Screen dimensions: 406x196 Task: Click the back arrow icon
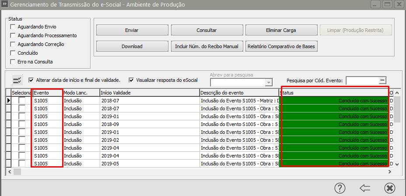point(364,188)
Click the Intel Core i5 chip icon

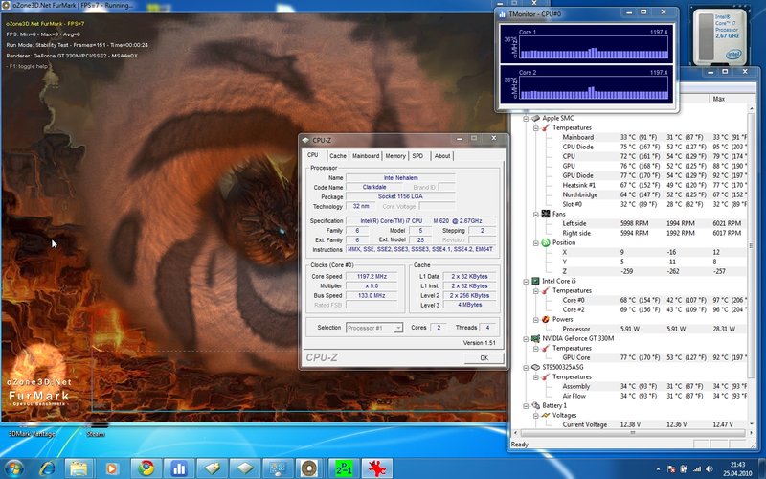pos(533,281)
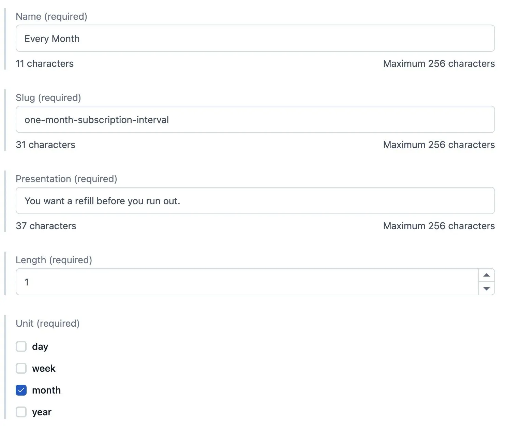Increase Length with the up arrow
This screenshot has height=429, width=506.
487,275
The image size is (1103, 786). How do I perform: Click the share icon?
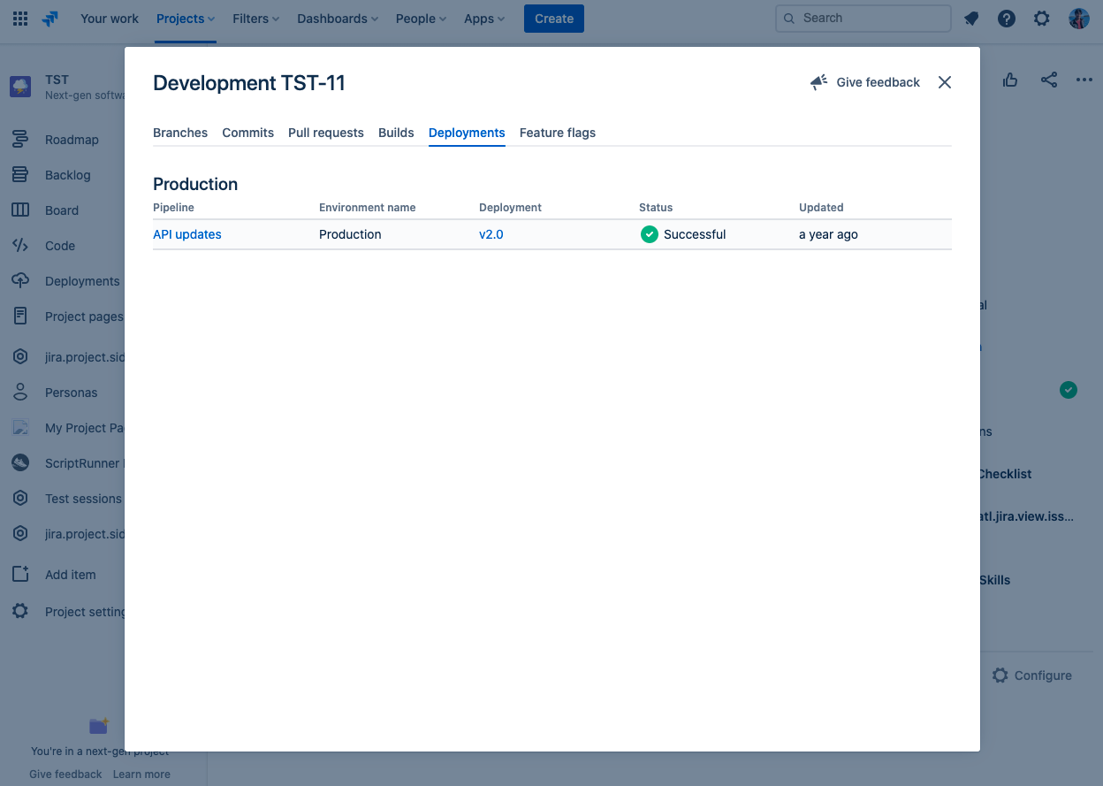[x=1049, y=80]
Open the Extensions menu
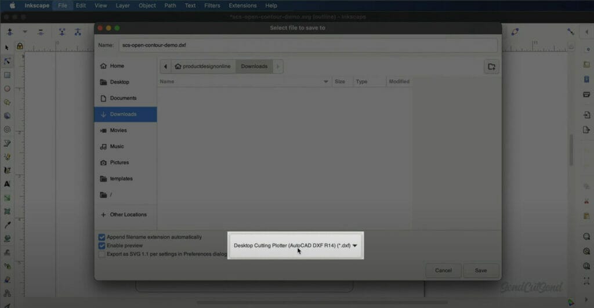This screenshot has width=594, height=308. [x=242, y=6]
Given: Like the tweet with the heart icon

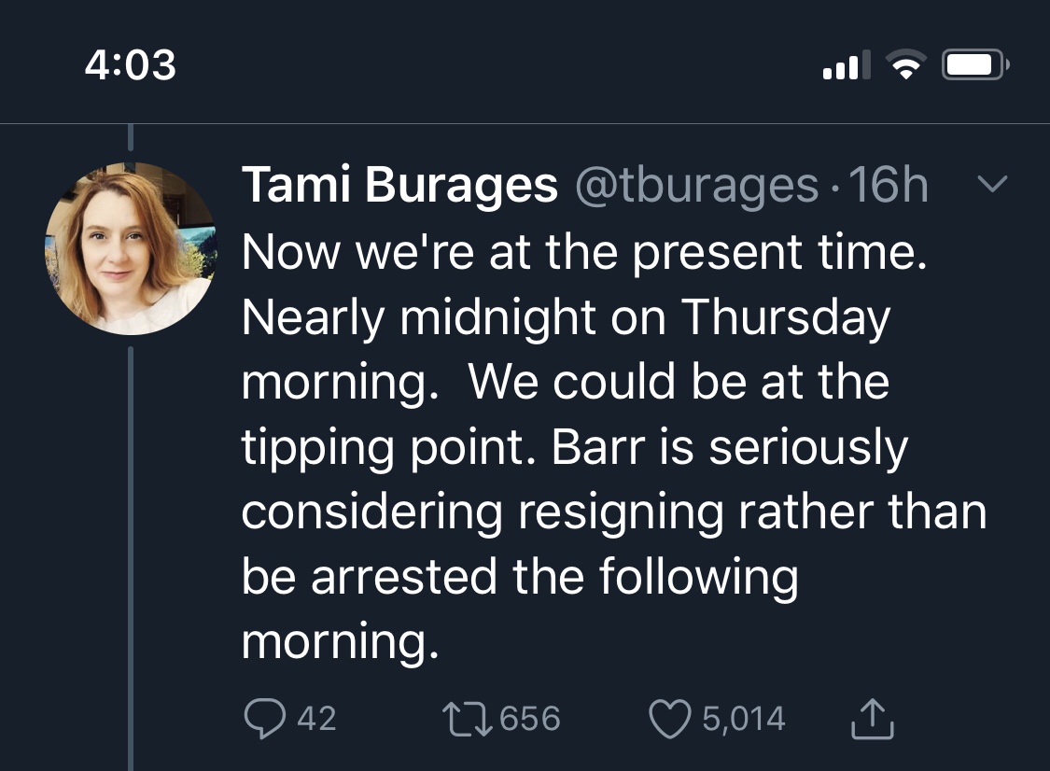Looking at the screenshot, I should click(668, 718).
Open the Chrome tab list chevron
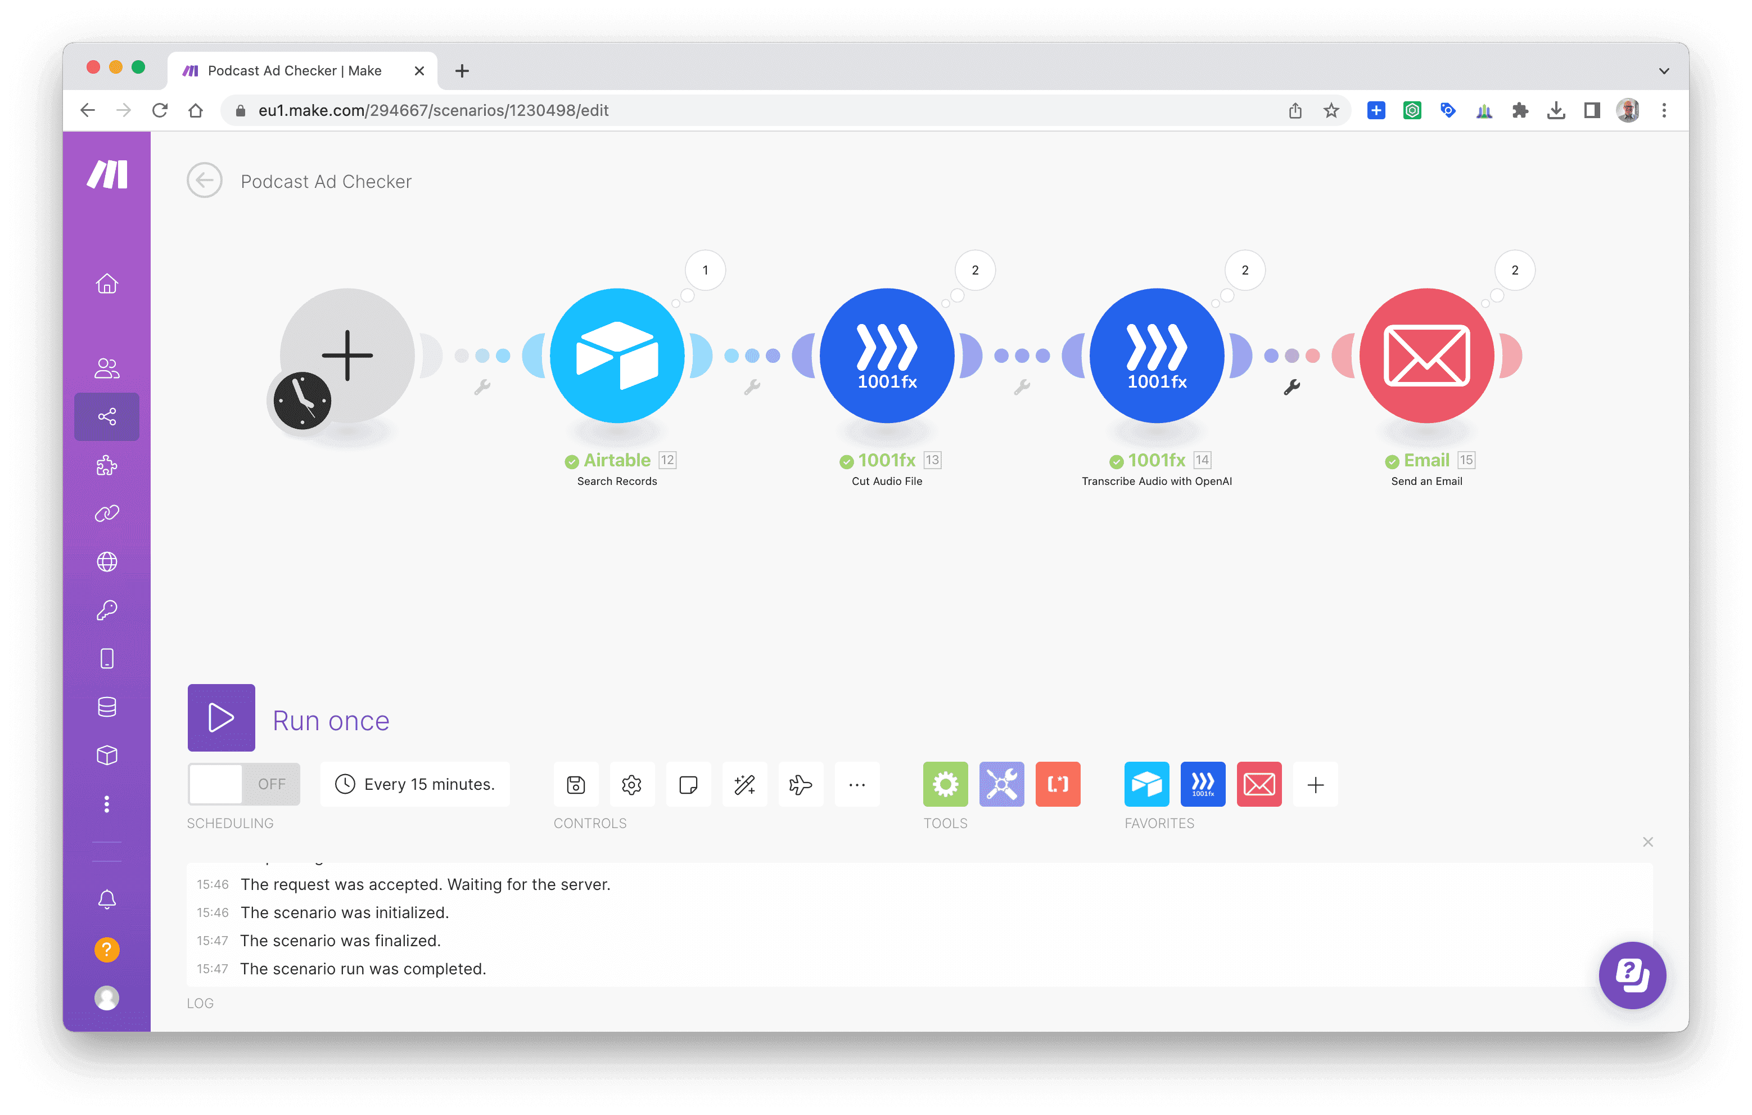 point(1663,71)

━━━━━━━━━━

Task objective ▸ Repeat nothing but the lines from the one containing "Open the Extensions menu" through the last line of the listing, both included, exactly as written, and omit any picture.

Solution to this problem ▸
Open the Extensions menu
This screenshot has width=594, height=308. [x=242, y=6]
Given: Like the tweet with the heart icon

Looking at the screenshot, I should click(668, 718).
Open the Chrome tab list chevron
 point(1663,71)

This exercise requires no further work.